(Material for the task)

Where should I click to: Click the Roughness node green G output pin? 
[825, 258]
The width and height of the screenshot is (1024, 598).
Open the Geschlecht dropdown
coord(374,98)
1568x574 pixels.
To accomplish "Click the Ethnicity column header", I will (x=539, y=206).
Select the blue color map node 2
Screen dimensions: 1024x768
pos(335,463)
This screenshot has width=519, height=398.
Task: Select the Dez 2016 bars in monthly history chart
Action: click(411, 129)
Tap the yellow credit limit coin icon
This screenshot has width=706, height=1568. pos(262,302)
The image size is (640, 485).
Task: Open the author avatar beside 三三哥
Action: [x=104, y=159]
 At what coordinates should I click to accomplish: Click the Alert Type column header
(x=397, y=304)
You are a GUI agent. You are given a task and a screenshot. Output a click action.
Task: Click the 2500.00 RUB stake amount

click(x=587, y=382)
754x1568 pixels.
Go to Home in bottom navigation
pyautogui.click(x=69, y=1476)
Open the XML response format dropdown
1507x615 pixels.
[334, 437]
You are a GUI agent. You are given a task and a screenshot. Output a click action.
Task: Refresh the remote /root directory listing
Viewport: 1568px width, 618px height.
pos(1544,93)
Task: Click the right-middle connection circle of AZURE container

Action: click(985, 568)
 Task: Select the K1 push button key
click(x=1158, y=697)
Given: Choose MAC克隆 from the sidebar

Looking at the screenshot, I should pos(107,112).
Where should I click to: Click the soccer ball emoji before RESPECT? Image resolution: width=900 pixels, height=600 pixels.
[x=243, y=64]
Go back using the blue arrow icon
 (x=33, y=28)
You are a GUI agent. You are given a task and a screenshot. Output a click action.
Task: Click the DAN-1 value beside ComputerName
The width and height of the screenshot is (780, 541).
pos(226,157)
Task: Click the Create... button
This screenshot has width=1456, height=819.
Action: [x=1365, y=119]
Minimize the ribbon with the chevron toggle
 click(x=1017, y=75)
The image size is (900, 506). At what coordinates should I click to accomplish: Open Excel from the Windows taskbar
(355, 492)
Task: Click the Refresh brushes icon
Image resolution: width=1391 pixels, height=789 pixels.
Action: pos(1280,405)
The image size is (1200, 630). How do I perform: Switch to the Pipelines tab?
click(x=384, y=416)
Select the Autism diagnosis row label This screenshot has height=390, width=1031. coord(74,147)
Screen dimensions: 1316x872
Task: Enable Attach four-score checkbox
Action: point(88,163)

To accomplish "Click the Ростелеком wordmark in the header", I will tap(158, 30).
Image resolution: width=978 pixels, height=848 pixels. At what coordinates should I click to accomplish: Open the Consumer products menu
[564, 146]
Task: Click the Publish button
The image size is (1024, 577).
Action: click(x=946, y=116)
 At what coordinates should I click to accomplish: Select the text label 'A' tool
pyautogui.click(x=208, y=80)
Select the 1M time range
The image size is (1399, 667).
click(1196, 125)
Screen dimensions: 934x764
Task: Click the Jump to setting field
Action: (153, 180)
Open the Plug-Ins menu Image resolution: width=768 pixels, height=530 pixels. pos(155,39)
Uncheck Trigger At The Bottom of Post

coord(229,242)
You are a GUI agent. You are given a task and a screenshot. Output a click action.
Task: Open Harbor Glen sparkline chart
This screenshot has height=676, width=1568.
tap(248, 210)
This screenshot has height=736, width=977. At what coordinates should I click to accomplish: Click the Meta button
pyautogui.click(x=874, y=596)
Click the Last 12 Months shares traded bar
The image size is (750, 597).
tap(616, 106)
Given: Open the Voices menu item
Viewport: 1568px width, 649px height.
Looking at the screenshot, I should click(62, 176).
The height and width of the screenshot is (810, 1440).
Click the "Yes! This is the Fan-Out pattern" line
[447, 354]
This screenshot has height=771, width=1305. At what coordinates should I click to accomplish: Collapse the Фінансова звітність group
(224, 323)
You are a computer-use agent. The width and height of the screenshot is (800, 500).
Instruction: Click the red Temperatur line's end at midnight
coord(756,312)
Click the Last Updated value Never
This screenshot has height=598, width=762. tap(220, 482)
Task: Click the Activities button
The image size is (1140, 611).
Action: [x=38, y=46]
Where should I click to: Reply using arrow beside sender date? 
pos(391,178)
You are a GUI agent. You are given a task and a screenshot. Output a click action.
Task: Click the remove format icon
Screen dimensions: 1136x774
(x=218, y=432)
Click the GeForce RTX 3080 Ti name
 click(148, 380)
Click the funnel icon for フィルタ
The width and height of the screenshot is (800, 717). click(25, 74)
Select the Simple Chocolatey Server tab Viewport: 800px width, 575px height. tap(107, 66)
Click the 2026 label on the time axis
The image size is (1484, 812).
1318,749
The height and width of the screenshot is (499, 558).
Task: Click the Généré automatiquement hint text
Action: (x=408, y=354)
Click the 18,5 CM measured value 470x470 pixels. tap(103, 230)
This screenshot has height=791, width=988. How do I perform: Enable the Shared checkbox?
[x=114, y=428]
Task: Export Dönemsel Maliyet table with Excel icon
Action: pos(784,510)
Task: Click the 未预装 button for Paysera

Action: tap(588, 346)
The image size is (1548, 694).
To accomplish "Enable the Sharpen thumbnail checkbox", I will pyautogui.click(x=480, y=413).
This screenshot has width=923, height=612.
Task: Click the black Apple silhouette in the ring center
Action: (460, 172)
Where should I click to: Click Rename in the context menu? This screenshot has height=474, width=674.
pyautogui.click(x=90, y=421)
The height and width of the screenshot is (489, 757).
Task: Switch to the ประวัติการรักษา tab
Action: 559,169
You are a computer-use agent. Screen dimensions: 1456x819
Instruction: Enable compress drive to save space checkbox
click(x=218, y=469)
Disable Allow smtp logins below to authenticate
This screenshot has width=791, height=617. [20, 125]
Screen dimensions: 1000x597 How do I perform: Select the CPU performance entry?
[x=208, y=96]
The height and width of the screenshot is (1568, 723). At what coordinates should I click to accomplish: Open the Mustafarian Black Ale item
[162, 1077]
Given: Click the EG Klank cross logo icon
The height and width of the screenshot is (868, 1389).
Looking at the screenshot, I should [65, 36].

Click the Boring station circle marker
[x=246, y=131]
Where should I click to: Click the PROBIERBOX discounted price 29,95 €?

(End Material for the task)

__Exercise__
Copy the records out again word for word.

__Task solution__
Where should I click to: Click the Roughness node green G output pin? 
[825, 258]
The width and height of the screenshot is (1024, 598).
Open the Geschlecht dropdown
coord(374,98)
1568x574 pixels.
To accomplish "Click the Ethnicity column header", I will (x=539, y=206).
Select the blue color map node 2
Screen dimensions: 1024x768
pos(335,463)
This screenshot has width=519, height=398.
Task: Select the Dez 2016 bars in monthly history chart
Action: click(411, 129)
Tap the yellow credit limit coin icon
This screenshot has width=706, height=1568. pos(262,302)
The image size is (640, 485).
Task: Open the author avatar beside 三三哥
Action: [x=104, y=159]
 At what coordinates should I click to accomplish: Click the Alert Type column header
(x=397, y=304)
You are a GUI agent. You are given a task and a screenshot. Output a click action.
Task: Click the 2500.00 RUB stake amount

click(x=587, y=382)
754x1568 pixels.
Go to Home in bottom navigation
pyautogui.click(x=69, y=1476)
Open the XML response format dropdown
1507x615 pixels.
[334, 437]
You are a GUI agent. You are given a task and a screenshot. Output a click action.
Task: Refresh the remote /root directory listing
Viewport: 1568px width, 618px height.
pos(1544,93)
Task: Click the right-middle connection circle of AZURE container

Action: click(985, 568)
 Task: Select the K1 push button key
click(x=1158, y=697)
Given: Choose MAC克隆 from the sidebar

Looking at the screenshot, I should pos(107,112).
Where should I click to: Click the soccer ball emoji before RESPECT? Image resolution: width=900 pixels, height=600 pixels.
[x=243, y=64]
Go back using the blue arrow icon
 (x=33, y=28)
You are a GUI agent. You are given a task and a screenshot. Output a click action.
Task: Click the DAN-1 value beside ComputerName
The width and height of the screenshot is (780, 541).
pos(226,157)
Task: Click the Create... button
This screenshot has width=1456, height=819.
Action: [x=1365, y=119]
Minimize the ribbon with the chevron toggle
 click(x=1017, y=75)
The image size is (900, 506). At what coordinates should I click to accomplish: Open Excel from the Windows taskbar
(355, 492)
Task: Click the Refresh brushes icon
Image resolution: width=1391 pixels, height=789 pixels.
Action: pos(1280,405)
The image size is (1200, 630). How do I perform: Switch to the Pipelines tab?
click(x=384, y=416)
Select the Autism diagnosis row label This screenshot has height=390, width=1031. coord(74,147)
Screen dimensions: 1316x872
Task: Enable Attach four-score checkbox
Action: point(88,163)

To accomplish "Click the Ростелеком wordmark in the header", I will tap(158, 30).
Image resolution: width=978 pixels, height=848 pixels. At what coordinates should I click to accomplish: Open the Consumer products menu
[564, 146]
Task: Click the Publish button
The image size is (1024, 577).
Action: click(x=946, y=116)
 At what coordinates should I click to accomplish: Select the text label 'A' tool
pyautogui.click(x=208, y=80)
Select the 1M time range
The image size is (1399, 667).
click(1196, 125)
Screen dimensions: 934x764
Task: Click the Jump to setting field
Action: (153, 180)
Open the Plug-Ins menu Image resolution: width=768 pixels, height=530 pixels. pos(155,39)
Uncheck Trigger At The Bottom of Post

coord(229,242)
You are a GUI agent. You are given a task and a screenshot. Output a click action.
Task: Open Harbor Glen sparkline chart
This screenshot has height=676, width=1568.
tap(248, 210)
This screenshot has height=736, width=977. At what coordinates should I click to accomplish: Click the Meta button
pyautogui.click(x=874, y=596)
Click the Last 12 Months shares traded bar
The image size is (750, 597).
tap(616, 106)
Given: Open the Voices menu item
Viewport: 1568px width, 649px height.
Looking at the screenshot, I should click(62, 176).
The height and width of the screenshot is (810, 1440).
Click the "Yes! This is the Fan-Out pattern" line
[447, 354]
This screenshot has height=771, width=1305. At what coordinates should I click to accomplish: Collapse the Фінансова звітність group
(224, 323)
You are a computer-use agent. The width and height of the screenshot is (800, 500).
Instruction: Click the red Temperatur line's end at midnight
coord(756,312)
Click the Last Updated value Never
This screenshot has height=598, width=762. tap(220, 482)
Task: Click the Activities button
The image size is (1140, 611).
Action: [x=38, y=46]
Where should I click to: Reply using arrow beside sender date? 
pos(391,178)
You are a GUI agent. You are given a task and a screenshot. Output a click action.
Task: Click the remove format icon
Screen dimensions: 1136x774
(x=218, y=432)
Click the GeForce RTX 3080 Ti name
 click(148, 380)
Click the funnel icon for フィルタ
The width and height of the screenshot is (800, 717). click(25, 74)
Select the Simple Chocolatey Server tab Viewport: 800px width, 575px height. tap(107, 66)
Click the 2026 label on the time axis
The image size is (1484, 812).
1318,749
The height and width of the screenshot is (499, 558).
Task: Click the Généré automatiquement hint text
Action: (x=408, y=354)
Click the 18,5 CM measured value 470x470 pixels. tap(103, 230)
This screenshot has height=791, width=988. How do I perform: Enable the Shared checkbox?
[x=114, y=428]
Task: Export Dönemsel Maliyet table with Excel icon
Action: pos(784,510)
Task: Click the 未预装 button for Paysera

Action: tap(588, 346)
The image size is (1548, 694).
To accomplish "Enable the Sharpen thumbnail checkbox", I will pyautogui.click(x=480, y=413).
This screenshot has width=923, height=612.
Task: Click the black Apple silhouette in the ring center
Action: (460, 172)
Where should I click to: Click Rename in the context menu? This screenshot has height=474, width=674.
pyautogui.click(x=90, y=421)
The height and width of the screenshot is (489, 757).
Task: Switch to the ประวัติการรักษา tab
Action: 559,169
You are a computer-use agent. Screen dimensions: 1456x819
Instruction: Enable compress drive to save space checkbox
click(x=218, y=469)
Disable Allow smtp logins below to authenticate
This screenshot has width=791, height=617. [20, 125]
Screen dimensions: 1000x597 How do I perform: Select the CPU performance entry?
[x=208, y=96]
The height and width of the screenshot is (1568, 723). At what coordinates should I click to accomplish: Open the Mustafarian Black Ale item
[162, 1077]
Given: Click the EG Klank cross logo icon
The height and width of the screenshot is (868, 1389).
Looking at the screenshot, I should [65, 36].

Click the Boring station circle marker
[x=246, y=131]
Where should I click to: Click the PROBIERBOX discounted price 29,95 €?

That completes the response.